-- start of Document text --

We flew to Puerto Rico in an enjoyably small, two-engined, propeller-driven aircraft. The wing was on top, so the view below was unrestricted and through larger windows than those available on jets. In keeping with the nature of the trip, the cloud cover was complete from the moment we took off from St. Lucia and continued as solid overcast as we flew up the chain of islands to Puerto Rico. There was nothing to be seen from my prized window seat. The airport at Puerto Rico is vast, empty, devoid of restaurants that might offer the local cuisine, and not worth writing about. Some of my high school years were spent in a Puerto Rican ghetto on Long Island, NY, where my parent’s store was located, and I grew to have an appreciation for the food and the music. But this air-conditioned, antiseptic airport offered services as bland as those you might find in Des Moines, Albany, or Sacramento.

Due to superb planning, our stopover in Puerto Rico wasn’t quite a full five hours. Just as we were getting to know the airport really well, it was time to go to New York. At JFK, a van was waiting to take us to Scarsdale, where we slept overnight at my in-laws house (it was so good to take a long, warm, soapy shower). Then we took a six hour drive in a borrowed car to Pine Grove Mills, Pennsylvania for an evening and overnight stay with a dear friend and his wife. We left the children and in-laws in New York City, so that my wife and I, who rarely have the opportunity to enjoy each other’s company, were on our own. It was this evening and the following morning with our friends that formed the only real vacation we had on the trip, a few happy hours before being thrown into another maelstrom.

Part Eight
PENN STATE

From Pine Grove Mills to State College is a drive of only a few miles, you go past the State Pen and, a few minutes later, get to Penn State. I had to go to The Pennsylvania State University because I had graduated therefrom, and said institution had decided that I was one of the year’s "10 Outstanding Engineering Graduates", the highest honor the college of engineering bestows, presumably on those who the University hopes might endow a chair or donate a building. Unfortunately, I am not in that economic class, but they weren’t aware of this shortcoming of mine.

My memories of Penn State are generally fond ones, probably because my stay was short and I avoided the football games. Much of the material I learned there was interesting and, miraculously, has proved useful over the years. Judging from the thoughts and actions of many people I know who also have higher degrees, this is more than one usually gets from a formal education.

Like the other 9 honorees, I was to attend a few days of dinners, meetings, photographic sessions, and a fancy shindig at which we’d be given plaques and get to shake the hand of the dean of the college of engineering. Unlike the other 9, however, I alone was to give a public talk, advertised in the local papers and on the air. I had tried to write this talk when floating about in the Caribbean, but the light shining on the screen of my portable computer made it unreadable in the daytime, and the press of constantly-talking family made writing difficult any time. Besides, you are not supposed to get sweat or seawater into your keyboard. The salt corrodes the contacts. These circumstances also destroyed my hopes to spend a good portion of the trip working on a book I’m writing.

-- end of Document text --
-- start of Source material --

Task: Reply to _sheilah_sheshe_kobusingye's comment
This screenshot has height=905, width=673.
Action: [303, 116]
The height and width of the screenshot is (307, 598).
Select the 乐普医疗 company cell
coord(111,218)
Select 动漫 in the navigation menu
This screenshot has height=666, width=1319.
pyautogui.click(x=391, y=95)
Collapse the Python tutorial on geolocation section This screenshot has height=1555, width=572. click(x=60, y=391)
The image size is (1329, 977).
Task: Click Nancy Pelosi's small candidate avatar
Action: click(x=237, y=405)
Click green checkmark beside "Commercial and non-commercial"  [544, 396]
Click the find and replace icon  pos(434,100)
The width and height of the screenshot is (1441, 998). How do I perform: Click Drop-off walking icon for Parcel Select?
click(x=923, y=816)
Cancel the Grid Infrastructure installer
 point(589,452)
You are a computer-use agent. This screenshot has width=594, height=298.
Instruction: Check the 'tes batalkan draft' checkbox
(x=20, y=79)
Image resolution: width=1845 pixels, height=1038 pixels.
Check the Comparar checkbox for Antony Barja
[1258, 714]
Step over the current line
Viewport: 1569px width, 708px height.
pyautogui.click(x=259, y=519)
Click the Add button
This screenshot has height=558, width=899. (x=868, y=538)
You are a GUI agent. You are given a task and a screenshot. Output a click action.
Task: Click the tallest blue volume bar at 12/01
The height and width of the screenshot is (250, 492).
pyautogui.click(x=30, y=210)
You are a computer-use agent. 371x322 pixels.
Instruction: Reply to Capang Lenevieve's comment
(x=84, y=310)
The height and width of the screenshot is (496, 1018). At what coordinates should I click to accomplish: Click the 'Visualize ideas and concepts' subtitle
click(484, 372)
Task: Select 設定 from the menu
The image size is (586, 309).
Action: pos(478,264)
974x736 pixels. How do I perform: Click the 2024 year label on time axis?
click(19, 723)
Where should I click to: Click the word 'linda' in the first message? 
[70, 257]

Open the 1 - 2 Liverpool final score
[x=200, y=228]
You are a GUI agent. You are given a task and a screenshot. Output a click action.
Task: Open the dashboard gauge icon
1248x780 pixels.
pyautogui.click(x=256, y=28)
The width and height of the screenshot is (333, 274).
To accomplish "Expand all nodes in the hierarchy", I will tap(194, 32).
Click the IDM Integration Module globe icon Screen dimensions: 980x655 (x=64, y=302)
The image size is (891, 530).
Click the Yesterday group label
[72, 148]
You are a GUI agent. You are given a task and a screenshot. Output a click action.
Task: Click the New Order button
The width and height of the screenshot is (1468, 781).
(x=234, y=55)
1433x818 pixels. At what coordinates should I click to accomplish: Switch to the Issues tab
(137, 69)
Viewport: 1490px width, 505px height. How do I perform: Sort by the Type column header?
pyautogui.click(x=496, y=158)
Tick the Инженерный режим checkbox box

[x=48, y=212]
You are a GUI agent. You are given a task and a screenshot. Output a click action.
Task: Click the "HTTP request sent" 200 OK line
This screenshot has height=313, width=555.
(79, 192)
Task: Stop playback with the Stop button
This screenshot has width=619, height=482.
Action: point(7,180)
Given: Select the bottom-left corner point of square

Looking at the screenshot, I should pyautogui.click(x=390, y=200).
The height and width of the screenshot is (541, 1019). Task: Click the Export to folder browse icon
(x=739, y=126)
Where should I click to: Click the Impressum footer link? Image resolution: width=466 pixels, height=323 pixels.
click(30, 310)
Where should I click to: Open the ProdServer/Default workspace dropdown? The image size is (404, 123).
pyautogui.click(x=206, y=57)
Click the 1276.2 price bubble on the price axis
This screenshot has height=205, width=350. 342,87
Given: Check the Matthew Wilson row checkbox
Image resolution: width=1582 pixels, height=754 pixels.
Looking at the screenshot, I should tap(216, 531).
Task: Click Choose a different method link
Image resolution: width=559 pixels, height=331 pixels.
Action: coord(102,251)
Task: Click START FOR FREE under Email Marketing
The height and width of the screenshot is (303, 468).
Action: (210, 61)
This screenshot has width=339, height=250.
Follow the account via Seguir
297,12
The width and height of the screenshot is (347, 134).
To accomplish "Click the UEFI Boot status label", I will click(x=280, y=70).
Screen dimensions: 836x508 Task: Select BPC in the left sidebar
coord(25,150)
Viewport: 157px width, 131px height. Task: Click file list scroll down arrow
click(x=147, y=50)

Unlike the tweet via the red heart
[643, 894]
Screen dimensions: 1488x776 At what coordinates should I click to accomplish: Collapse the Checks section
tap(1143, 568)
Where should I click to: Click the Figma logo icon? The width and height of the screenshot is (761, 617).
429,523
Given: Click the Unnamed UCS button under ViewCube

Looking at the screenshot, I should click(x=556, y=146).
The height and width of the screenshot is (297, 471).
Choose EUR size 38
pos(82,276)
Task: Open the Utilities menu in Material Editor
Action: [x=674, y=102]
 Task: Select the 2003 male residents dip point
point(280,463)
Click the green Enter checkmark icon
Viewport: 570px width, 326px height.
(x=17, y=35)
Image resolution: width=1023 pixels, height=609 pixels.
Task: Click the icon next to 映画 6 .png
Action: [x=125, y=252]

-- end of Source material --

Tasks:
[a] In the travel account, what honor did the writer's university give the writer?
[b] Convert the listing from the line with "Where should I click to: Open" up to and including the line with "tap(1143, 568)" into a two-column CSV with the headers request and answer. Give one row per request, put its text and its answer each in a single quoted field, and replace line breaks with spaces.
The travel account and the listing have nothing to do with each other.

Results of the exercise:
[a] The writer was named one of the year's "10 Outstanding Engineering Graduates."

[b]
request,answer
"Where should I click to: Open the ProdServer/Default workspace dropdown? The image size is (404, 123).","pyautogui.click(x=206, y=57)"
"Click the 1276.2 price bubble on the price axis","This screenshot has height=205, width=350. 342,87"
"Given: Check the Matthew Wilson row checkbox Image resolution: width=1582 pixels, height=754 pixels.","Looking at the screenshot, I should tap(216, 531)."
"Task: Click Choose a different method link Image resolution: width=559 pixels, height=331 pixels.","Action: coord(102,251)"
"Task: Click START FOR FREE under Email Marketing The height and width of the screenshot is (303, 468).","Action: (210, 61)"
"This screenshot has width=339, height=250. Follow the account via Seguir","297,12"
"The width and height of the screenshot is (347, 134). To accomplish ""Click the UEFI Boot status label"",","I will click(x=280, y=70)."
"Screen dimensions: 836x508 Task: Select BPC in the left sidebar","coord(25,150)"
"Viewport: 157px width, 131px height. Task: Click file list scroll down arrow","click(x=147, y=50)"
"Unlike the tweet via the red heart","[643, 894]"
"Screen dimensions: 1488x776 At what coordinates should I click to accomplish: Collapse the Checks section","tap(1143, 568)"